1. In order to reach the target, the arrow must first cover half of the distance. Leaving half the distance to be traversed.

2. Next it must cover half of the remaining distance, or a quarter of the total distance. Leaving a quarter of the distance to be traversed.

3. Next it must cover half of the remaining distance, or an eighth of the total distance. Leaving an eighth of the distance to be traversed.

4. And so on…

Because this process can be extended indefinitely, the arrow will always be short of the target. The distance it is short by will decrease rapidly of course, but there will always be a small distance still to be covered.

Therefore the arrow will never reach the target.
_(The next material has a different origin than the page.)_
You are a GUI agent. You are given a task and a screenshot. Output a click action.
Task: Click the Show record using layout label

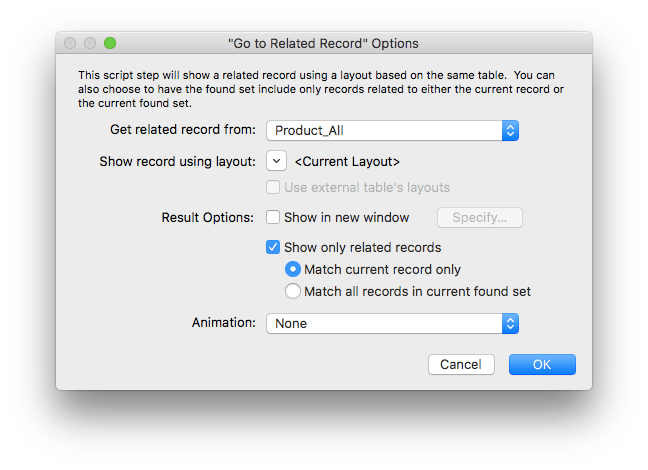178,161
There is actually no paradox here and the theory of limits deals with any messiness quite nicely. Again Euler was a major figure in this area of Mathematics. To introduce it, let’s consider the distance remaining to travel in the above example. This forms a sequence as follows:

$1, \hspace{5mm}\dfrac{1}{2}, \hspace{5mm}\dfrac{1}{4}, \hspace{5mm}\dfrac{1}{8}, \hspace{5mm}\dfrac{1}{16}, \hspace{5mm}\ldots$

If we say that $1$ is the zeroth [18] term and $\dfrac{1}{2}$ the first, then in general the $n$th term of this sequence is $\dfrac{1}{2^n}$.
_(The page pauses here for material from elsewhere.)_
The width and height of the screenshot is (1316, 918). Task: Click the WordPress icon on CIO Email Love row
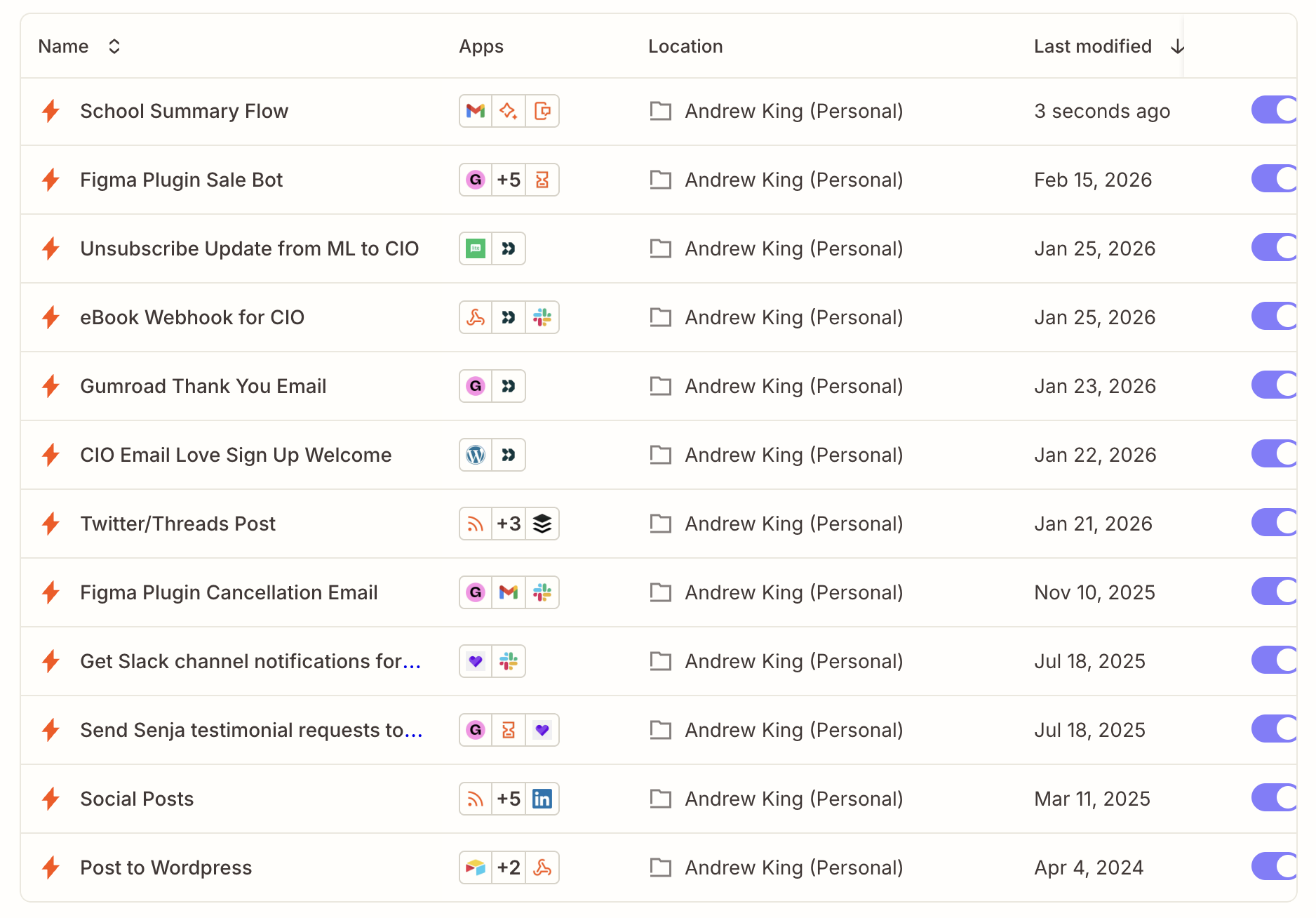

What happens to $\dfrac{1}{2^n}$ as $n$ gets bigger and bigger? Well clearly it gets smaller and smaller. Suppose we are engaged in a game with someone, our adversary can name a number as small as they like and then we have to name a smaller one of the form $\dfrac{1}{2^n}$, where $n$ is a Natural Number. Let’s see how a few rounds might play out:

 Opponent’s Number Your Choice of $n$ $\dfrac{1}{2^n}$ 0.1 4 0.0625 0.01 7 0.0078125 0.001 10 0.0009765625

It is probably evident that we will alway have the upper hand over our opponent. Indeed if we generalise by saying that the number they pick is denoted by $\varepsilon$, then we get to use logarithms again and only need to find $n$ such that:

\begin{aligned}\dfrac{1}{2^n}&<\varepsilon \\ \\\log_2(2^{-n})&<\log_2\varepsilon \\ \\-n&<\log_2\varepsilon \\ \\n&>-\log_2\varepsilon\end{aligned}

(of course if $0 then $\log_mx<0$ for any base $m$)

So all we need to do to win our game is to pick $n$ as the next Natural Number up from $-\log_2\varepsilon$ and we win.

In situations like this, where $n$ gets bigger and bigger without limit, we say that $n$ tends to infinity ($\infty$). We can describe what happens to $\dfrac{1}{2^n}$ as $n$ tends to infinity by saying that $\dfrac{1}{2^n}$ tends to zero. We can write this using some special notation:

$\displaystyle\lim_{n\to\infty}\dfrac{1}{2^n}=0$

This can be read as “the limit of $\dfrac{1}{2^n}$ as $n$ tends to infinity is zero”.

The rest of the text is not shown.